Every line containing the string "agent" is to be copied from the records.
/---
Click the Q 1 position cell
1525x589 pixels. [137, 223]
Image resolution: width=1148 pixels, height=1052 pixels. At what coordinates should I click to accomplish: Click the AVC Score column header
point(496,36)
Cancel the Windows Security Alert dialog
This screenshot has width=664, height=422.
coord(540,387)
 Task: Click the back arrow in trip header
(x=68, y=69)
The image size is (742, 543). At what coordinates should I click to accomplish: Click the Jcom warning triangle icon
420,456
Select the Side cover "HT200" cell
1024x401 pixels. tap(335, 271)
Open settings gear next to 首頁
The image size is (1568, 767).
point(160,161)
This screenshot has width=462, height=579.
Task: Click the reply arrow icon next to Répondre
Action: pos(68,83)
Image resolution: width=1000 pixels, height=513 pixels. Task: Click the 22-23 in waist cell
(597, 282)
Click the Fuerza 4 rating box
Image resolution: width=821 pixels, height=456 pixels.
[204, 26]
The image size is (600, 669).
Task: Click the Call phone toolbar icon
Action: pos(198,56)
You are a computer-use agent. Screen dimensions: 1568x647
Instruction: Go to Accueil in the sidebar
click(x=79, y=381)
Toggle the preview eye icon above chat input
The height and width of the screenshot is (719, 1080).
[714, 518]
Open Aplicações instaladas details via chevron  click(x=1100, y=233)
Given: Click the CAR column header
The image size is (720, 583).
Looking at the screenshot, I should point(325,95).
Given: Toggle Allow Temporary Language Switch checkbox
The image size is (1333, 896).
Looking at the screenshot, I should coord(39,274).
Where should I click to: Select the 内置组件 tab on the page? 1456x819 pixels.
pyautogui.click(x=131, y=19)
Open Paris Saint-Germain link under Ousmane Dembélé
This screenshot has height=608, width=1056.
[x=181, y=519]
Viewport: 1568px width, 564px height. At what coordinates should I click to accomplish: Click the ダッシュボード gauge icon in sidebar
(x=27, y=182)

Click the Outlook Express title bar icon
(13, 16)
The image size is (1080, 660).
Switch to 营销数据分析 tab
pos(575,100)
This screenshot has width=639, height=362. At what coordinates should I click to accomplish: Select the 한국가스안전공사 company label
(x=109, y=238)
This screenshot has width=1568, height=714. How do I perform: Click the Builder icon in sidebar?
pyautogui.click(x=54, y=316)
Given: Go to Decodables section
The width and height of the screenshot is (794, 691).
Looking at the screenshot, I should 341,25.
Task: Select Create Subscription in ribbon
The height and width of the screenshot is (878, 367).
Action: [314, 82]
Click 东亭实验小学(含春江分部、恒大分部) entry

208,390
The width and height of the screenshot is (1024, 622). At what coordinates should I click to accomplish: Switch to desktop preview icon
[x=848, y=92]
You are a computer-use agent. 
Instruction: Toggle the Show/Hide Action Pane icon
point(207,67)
\---
> **Reply to the task**:
You are a computer-use agent. Screen dimensions: 1568x647
You are a computer-use agent. 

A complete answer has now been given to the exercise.